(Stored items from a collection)
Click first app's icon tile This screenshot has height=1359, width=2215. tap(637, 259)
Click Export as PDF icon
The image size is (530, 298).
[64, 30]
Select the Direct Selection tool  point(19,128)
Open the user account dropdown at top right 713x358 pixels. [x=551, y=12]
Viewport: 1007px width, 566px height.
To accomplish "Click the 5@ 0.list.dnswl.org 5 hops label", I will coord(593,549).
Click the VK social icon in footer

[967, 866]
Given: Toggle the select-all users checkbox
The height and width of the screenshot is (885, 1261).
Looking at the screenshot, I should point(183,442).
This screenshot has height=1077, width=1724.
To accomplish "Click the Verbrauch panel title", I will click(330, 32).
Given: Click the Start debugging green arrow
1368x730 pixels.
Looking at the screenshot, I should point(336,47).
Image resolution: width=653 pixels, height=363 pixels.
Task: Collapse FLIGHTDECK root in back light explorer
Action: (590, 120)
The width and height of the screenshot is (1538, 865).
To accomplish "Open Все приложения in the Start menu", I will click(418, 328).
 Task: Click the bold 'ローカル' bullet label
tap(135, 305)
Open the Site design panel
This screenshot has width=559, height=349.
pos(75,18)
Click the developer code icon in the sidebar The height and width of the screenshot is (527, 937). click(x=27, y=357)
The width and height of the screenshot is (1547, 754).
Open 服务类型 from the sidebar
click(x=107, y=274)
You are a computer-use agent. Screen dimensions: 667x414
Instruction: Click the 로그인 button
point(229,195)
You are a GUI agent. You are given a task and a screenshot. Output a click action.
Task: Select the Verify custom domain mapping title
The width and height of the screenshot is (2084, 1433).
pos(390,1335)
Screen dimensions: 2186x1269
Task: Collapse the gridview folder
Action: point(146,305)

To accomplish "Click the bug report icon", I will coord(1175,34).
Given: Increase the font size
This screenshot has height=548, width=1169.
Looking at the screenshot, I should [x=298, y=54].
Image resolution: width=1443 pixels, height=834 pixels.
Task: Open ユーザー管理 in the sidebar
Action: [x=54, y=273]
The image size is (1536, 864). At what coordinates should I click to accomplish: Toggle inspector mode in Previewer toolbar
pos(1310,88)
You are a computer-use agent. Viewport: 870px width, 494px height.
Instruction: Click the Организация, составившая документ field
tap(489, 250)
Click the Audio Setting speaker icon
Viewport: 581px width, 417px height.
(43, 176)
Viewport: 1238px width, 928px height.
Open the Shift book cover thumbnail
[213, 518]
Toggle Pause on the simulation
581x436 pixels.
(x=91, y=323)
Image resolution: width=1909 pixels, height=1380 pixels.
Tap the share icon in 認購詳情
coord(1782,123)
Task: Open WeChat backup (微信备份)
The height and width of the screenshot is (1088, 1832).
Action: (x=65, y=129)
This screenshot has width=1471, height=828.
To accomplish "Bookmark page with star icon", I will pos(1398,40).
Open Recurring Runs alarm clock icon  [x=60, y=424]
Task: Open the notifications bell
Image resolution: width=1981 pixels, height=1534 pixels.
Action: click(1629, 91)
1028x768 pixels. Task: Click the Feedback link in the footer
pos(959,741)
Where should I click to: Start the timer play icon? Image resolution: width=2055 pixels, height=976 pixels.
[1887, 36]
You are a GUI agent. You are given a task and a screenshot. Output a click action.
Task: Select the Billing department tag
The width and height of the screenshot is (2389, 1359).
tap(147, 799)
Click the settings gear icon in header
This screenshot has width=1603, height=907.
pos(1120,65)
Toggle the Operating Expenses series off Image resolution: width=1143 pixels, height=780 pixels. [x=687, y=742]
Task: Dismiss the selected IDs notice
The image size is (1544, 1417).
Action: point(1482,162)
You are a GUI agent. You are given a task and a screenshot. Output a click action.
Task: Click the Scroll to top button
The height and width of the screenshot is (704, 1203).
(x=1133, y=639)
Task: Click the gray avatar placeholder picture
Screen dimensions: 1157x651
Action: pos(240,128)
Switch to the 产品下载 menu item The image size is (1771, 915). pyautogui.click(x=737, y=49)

Goal of the exercise – Set down, exactly as written, each line of the data from its opening line through the one containing "Viewport: 1007px width, 566px height.". Output nothing more.

Result –
Click first app's icon tile This screenshot has height=1359, width=2215. tap(637, 259)
Click Export as PDF icon
The image size is (530, 298).
[64, 30]
Select the Direct Selection tool  point(19,128)
Open the user account dropdown at top right 713x358 pixels. [x=551, y=12]
Viewport: 1007px width, 566px height.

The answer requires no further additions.